%%

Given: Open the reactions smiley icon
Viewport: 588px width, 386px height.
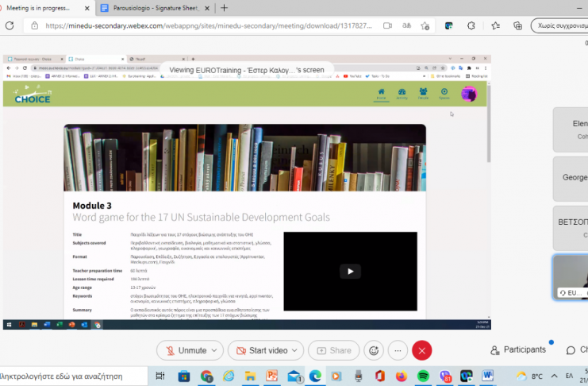Looking at the screenshot, I should [374, 350].

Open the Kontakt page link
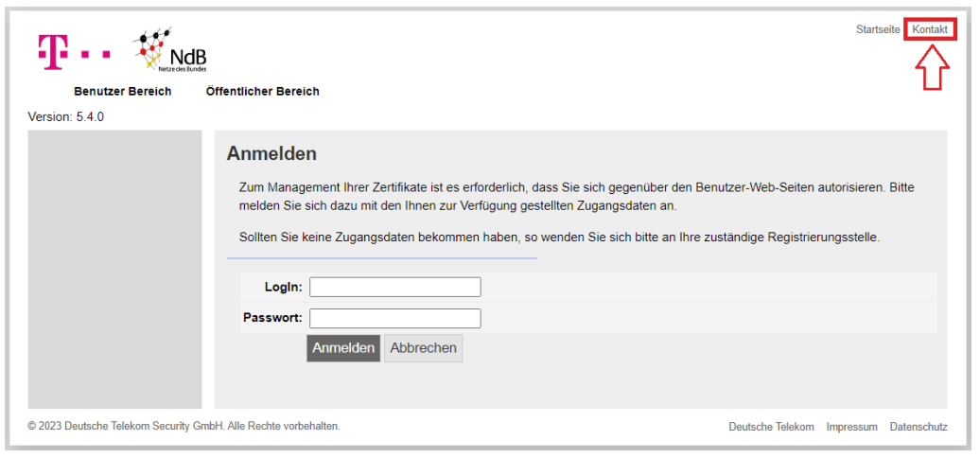pyautogui.click(x=930, y=30)
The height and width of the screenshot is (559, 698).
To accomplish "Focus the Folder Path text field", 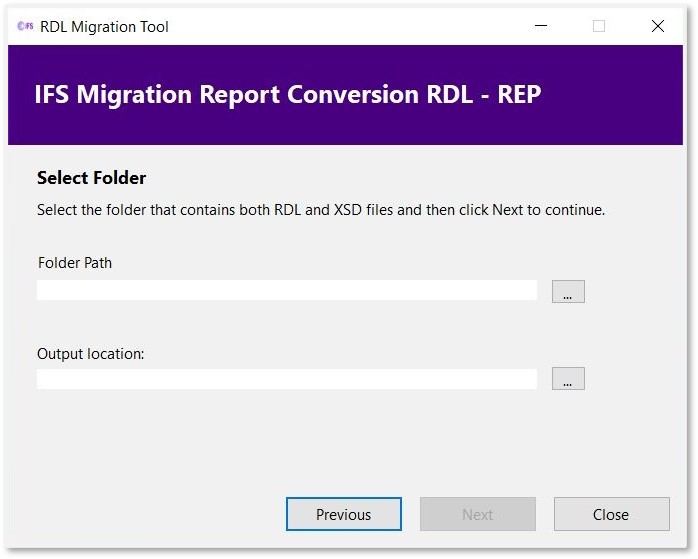I will click(287, 290).
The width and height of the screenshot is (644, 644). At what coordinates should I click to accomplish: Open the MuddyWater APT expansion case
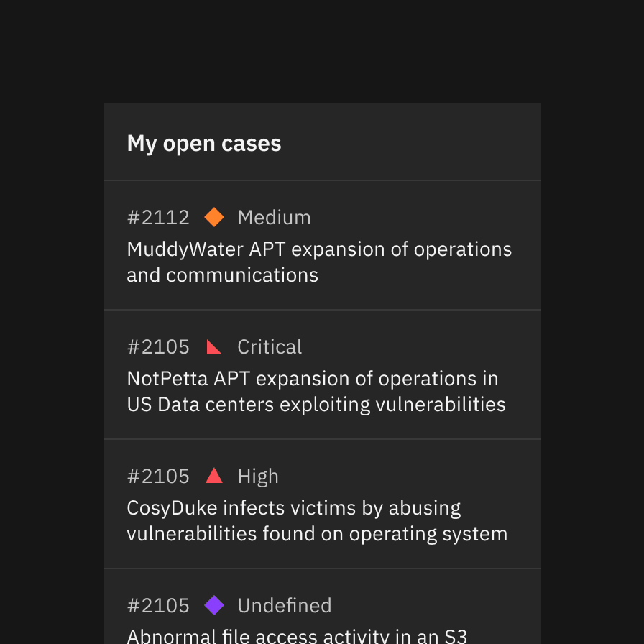click(x=321, y=245)
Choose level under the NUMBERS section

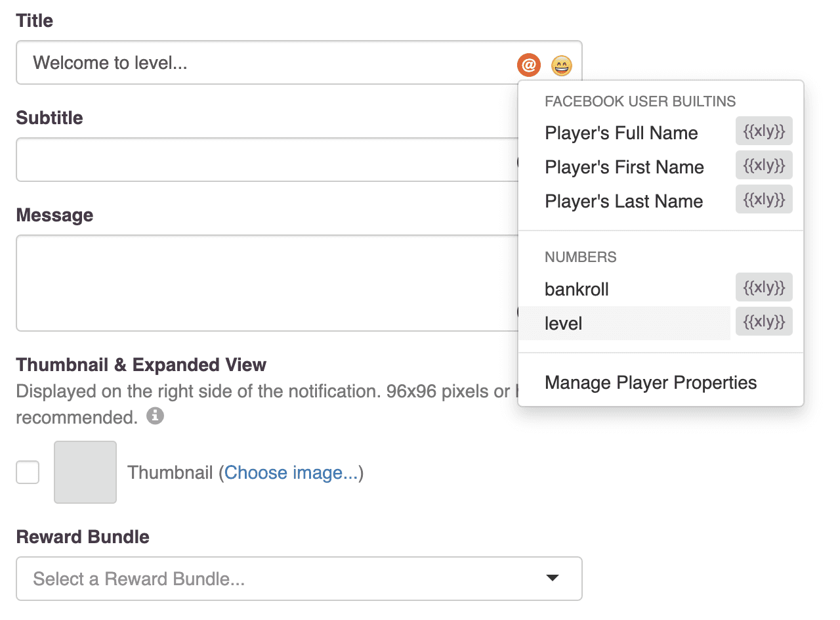coord(564,323)
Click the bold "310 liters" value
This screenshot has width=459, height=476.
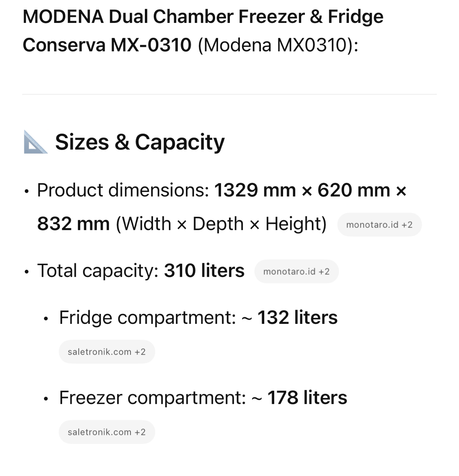point(204,271)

%%

▶ **WHAT THE TASK ASKS**
Your answer must be the exact lines from the one containing "The width and" through the last line of the records above, with both included and no pictures.

▶ **SOLVED PROBLEM**
The width and height of the screenshot is (644, 644). At what coordinates should I click to accomplish: Open the MuddyWater APT expansion case
click(x=321, y=245)
Choose level under the NUMBERS section

coord(564,323)
Click the bold "310 liters" value
This screenshot has width=459, height=476.
point(204,271)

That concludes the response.